“Street art is a form of artwork that is displayed in a community on its surrounding buildings, streets, and other publicly viewed surfaces.” (This is an exact definition by Wikipedia). And I really like it. I always try to spare some time to roam the streets looking for local treasures. I did so in New Zealand and Newcastle in Australia. And Malaysia was no exception.
In KL I decided to join walking tour – this is the best way to find new places after all. While struggling to find my way through small streets I found a whole wall covered in sport themed paintings,
I would say it’s a tennis ball, but the colour is wrong.
This painting was next to a small local mosque – my point of destination.
This is a typical Malaysian house on stumps.
And another one.
In Malacca I decided to go on the river cruise. It was great. Beautiful waterfront with many small guest houses, cafes and seating areas.
But the best part was the paintings on the walls.
Almost every spare surface was decorated with some sort of artwork.

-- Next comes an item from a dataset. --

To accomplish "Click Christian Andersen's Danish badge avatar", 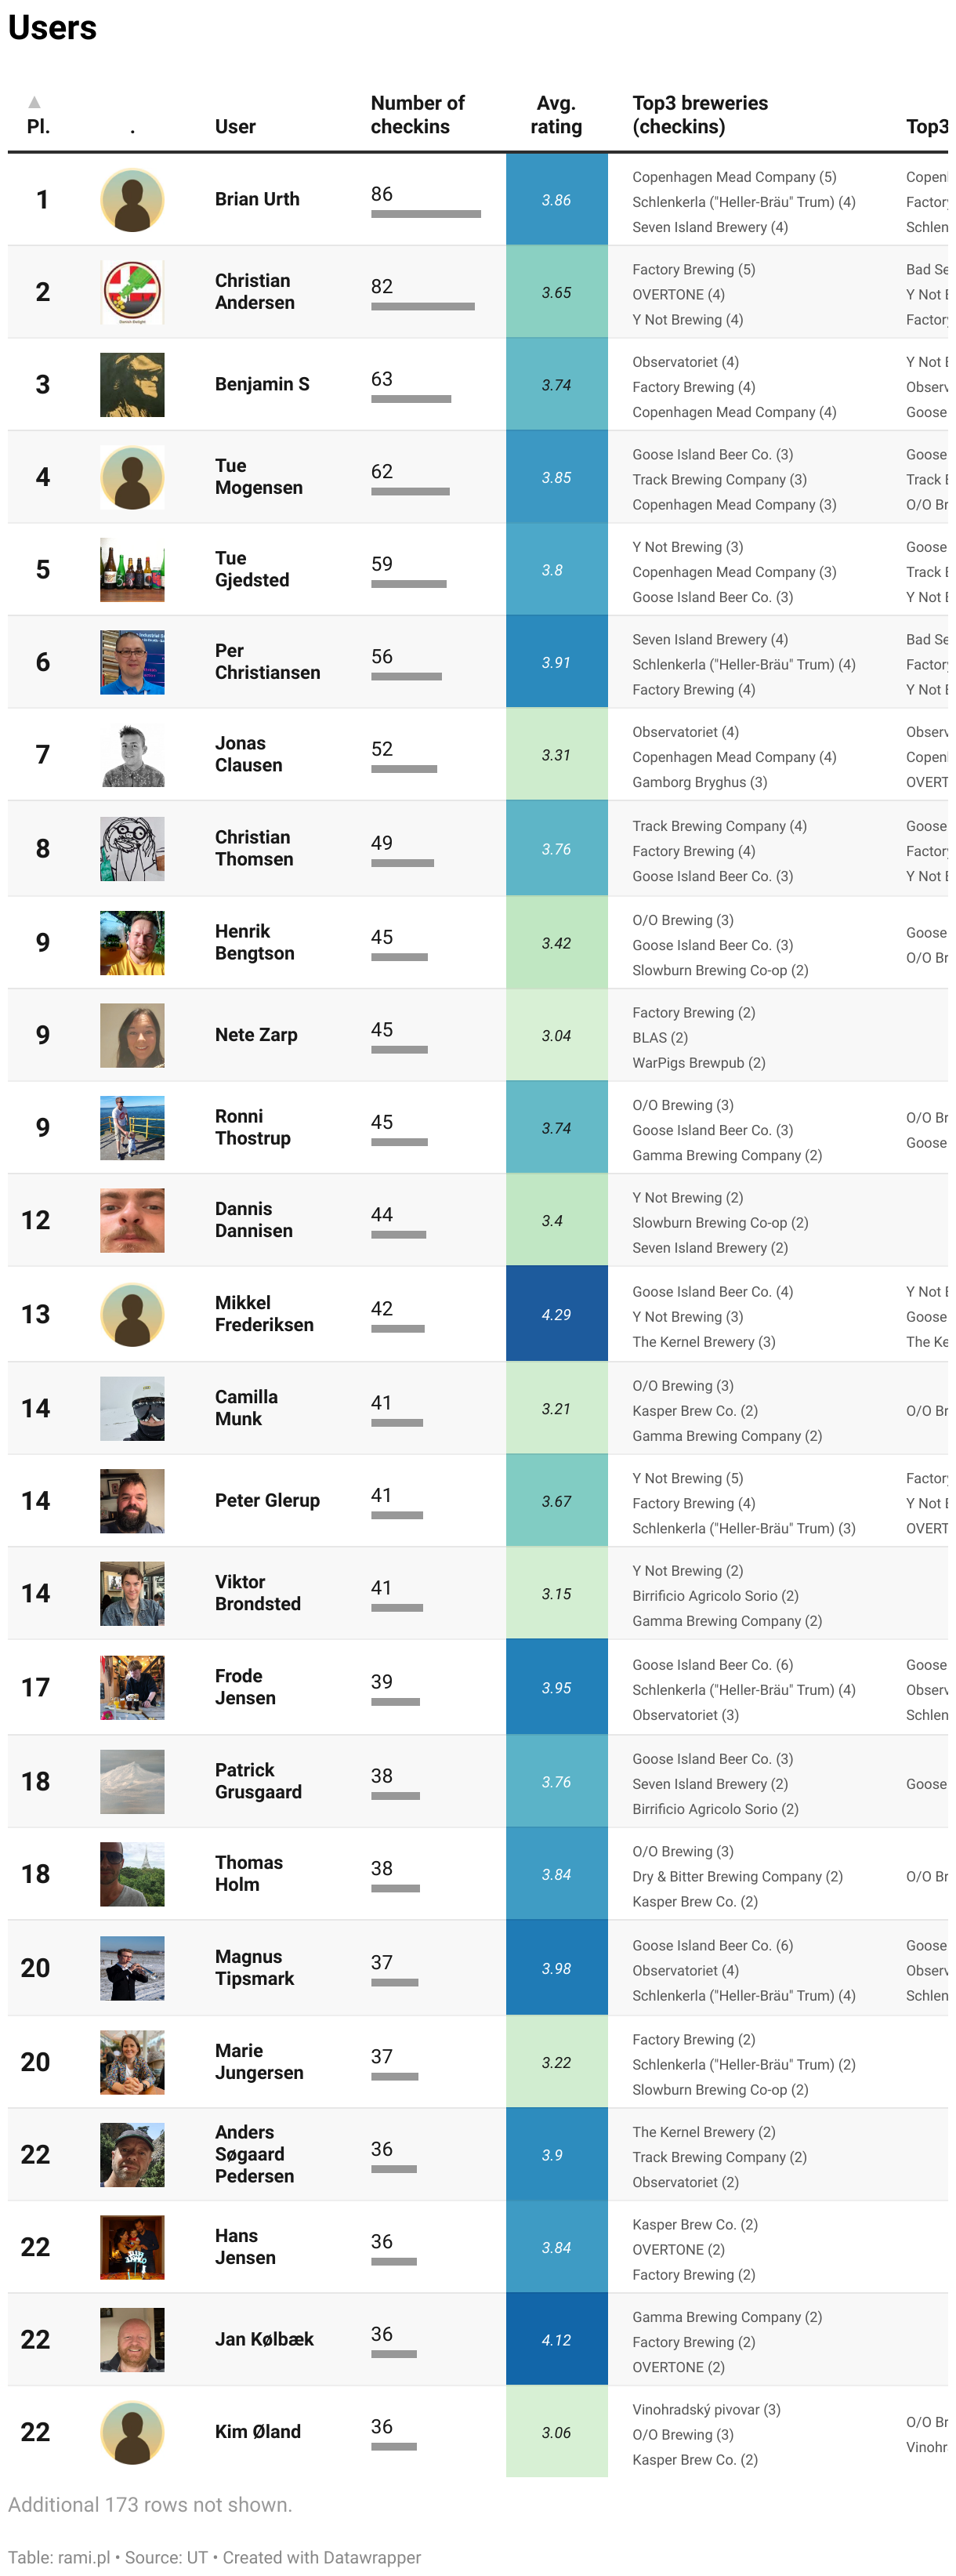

Scenes from traditional day-to-day life.
Scenes from the turbulent past.
Dutch and Portuguese invasion.
More battles with foreign invaders.
Some tribal battles.
Malacca had a very difficult past being an important port.
Even elephants were involved.
Another attack from the sea.
Interesting picture of local and western kids running together.
Tribute to the soldiers killed in action.
A couple wearing traditional clothes.
Probably some local hero.
Interesting how windows and air conditioners are incorporated into the pictures.
Traditional local attire.
This is is a logo for a small hostel.
Local heroes or historical figures.
I like the headpiece.
These guys are typical Punjabi wearing festival clothes.
And the Indian lady is here too.
I am not 100 percent sure, but this painting resembles The Melaka Straits Mosque, where my friend Arnold and I went to see the sunset one day.
Here is a small restaurant.
Here is a short video of the paintings from the river.
From the boat I saw a beautiful colourful painting, covering the whole wall.
Curious, I went there again. It was not just a wall, it was a whole street covered in murals.
Abstract, modern and very interactive. I saw a group of Chinese tourists, who were literally climbing the walls trying to get to the stairs on the right.
This was on the terrace of someone’s house.
Rangoli design. Usually they are made from sand, but in this case it was done by paint – lasts longer, obviously.
At the start of the famous Jonker Street there is an interesting plaque with plump gold fish.
“Guerrilla sculpture is the placement of sculptures in street settings without official approval; it developed from street art in England in the late 20th century. In addition to the nontraditional setting of the works of art involved, there are also many different techniques used in the creation of this art work.” (Wikipedia). This is a very good example, I think!
Arnold stayed in one of the hostels for cyclists. Since I have never been to the hostel before, we went for an excursion. This painting was inside the building near the main entrance.
How could I NOT take a photo of this cute cat choosing his next travel destination?